In Voodoo Heart, Scott Snyder constructs a world in which the bizarre becomes typical and the ordinary seems almost strange: a silver blimp with six white fins chased by a love-crazed man in his Tin Lizzie Model T Ford; a disgraced New York businessman armed with a speargun, guarding a dumpster outside a Florida pawn shop; a barnstorming pilot who lands his Curtis Jenny in a pumpkin patch, ruining a country wedding he mistakenly believed was a reception for him; a misanthropic sporting goods salesman in love with a Hollywood starlet, her face in tattered ribbons with a drainage bag under her chin; a fat farm for wealthy children; a plantation prison holding an elderly woman serial killer; a seedy tourist spot called The Home Wrecker. These are not mere stories of the absurd designed simply to shock or to titillate. Thanks to well-conceived plotting and a gift for image-laden storytelling, layered with irony and heartbreak, Snyder has produced a collection of stories that evokes comparisons to J. D. Salinger and Flannery O’Connor.

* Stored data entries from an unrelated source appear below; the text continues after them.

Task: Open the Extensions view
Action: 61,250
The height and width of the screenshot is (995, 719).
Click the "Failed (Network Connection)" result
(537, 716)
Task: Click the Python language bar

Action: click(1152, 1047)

However, where Salinger remains grounded and O’Connor ventures deeply into the darkness, Snyder chooses to soar above the clouds in blimps and biplanes and to shine an occasional ray of comic hope into the black spaces of isolation, abandonment, and despair. Not to say that each resolution to these stories is pat or predictable. On the contrary, his heroes and villains crisscross through their schemes and dreams, adrift in a topsy-turvy version of Disneyland as might have been conceived by Edgar Allan Poe. Nothing is certain, nothing preordained, but all is dependent upon existential choice in a universe where chance, it appears, has the upper hand.

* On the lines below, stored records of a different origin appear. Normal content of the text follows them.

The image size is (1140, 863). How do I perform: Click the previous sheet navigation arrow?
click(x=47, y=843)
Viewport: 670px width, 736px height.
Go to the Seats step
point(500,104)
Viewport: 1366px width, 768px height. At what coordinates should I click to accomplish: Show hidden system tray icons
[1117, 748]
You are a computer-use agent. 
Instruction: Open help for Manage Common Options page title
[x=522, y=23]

Escape, a recurrent motif in these stories, is the controlling device of “Blue Yodel,” the opening tale in which Pres falls madly in love with Claire, who works in a wax museum, posing among the dummies and coming to life to scare the customers. Pres’s job is to watch for people trying to go over Niagara Falls in barrels, and soon he finds himself going over the falls for Claire, who escapes their relationship in a silver blimp, which Pres pursues relentlessly across the United States, armed with a .38 to shoot it from the sky. While Pres escapes from himself and Claire escapes from Pres, the barrels continue to roll toward Niagara Falls, piloted by a self-destructive community of escape artists with one overriding purpose: to chase themselves and each other into and out of the maelstroms of their lives. Like John Barron, the handsome barnstorming daredevil in “The Star Attraction of 1919” who falls in love with stowaway Helen, Pres convinces himself that the only means to salvation lies in absolute surrender to the eternal feminine, an elusive ideal pursued in the skies far above the mechanical world fled from below.
Snyder’s protagonists are all men in their early to late twenties, isolated, fractured from choice and circumstance, at a crossroads in their young, but seemingly old, lives where each decision is predicated on a misbegotten past or a desperate hope to lay claim to the future. Woman, as the goddess, is central to their lives, and throughout the stories she assumes different shapes. In “About Face,” Miles “Nunce” Fergus, sentenced by the court to be a squadron leader in a boot camp for wayward teenage boys, falls in love with Lex, the daughter of the commandant, a pale, sickly girl whom he drives every week to dialysis treatments. In Snyder fashion, Miles’s sentence is based on a good deed gone wrong. One dark night, believing he was rescuing an elderly woman from a knife-wielding assailant, he attacked her son, who was merely testing her hearing aid with a sonic wand.
Miles believes he can help Lex, too, but she is enamored of Haden McCrae, a nineteen>year-old inmate whom Miles dislikes but inadvertently endorses. Mounted on his cousin’s steed, Captain Marvel, Miles follows McCrae and Lex into the snowy woods, determined to rescue her. His resolve fails, and so his chivalric dreams collapse. The goddess, out of reach, attempts to reconcile with Miles, who has sunk into despair and will not see her. Oblivious to Miles’s plight, Lex returns to dialysis. Miles is discharged from his sentence, going to work in a museum of natural history near Albany. There, an unexpected visitor brings him to a shuddering realization, leaving him pondering the two-million-year-old skull of Paranthropus, an early hominid with a brain about 40 percent of the size of modern peoples’, a creature whose only source of promise was scavenging from other hominids. Lex, the fey goddess, dissolves into a prison camp dream, and the real answer to Miles’s self-questioning reside in the empty eye sockets of the ancient hollow skull.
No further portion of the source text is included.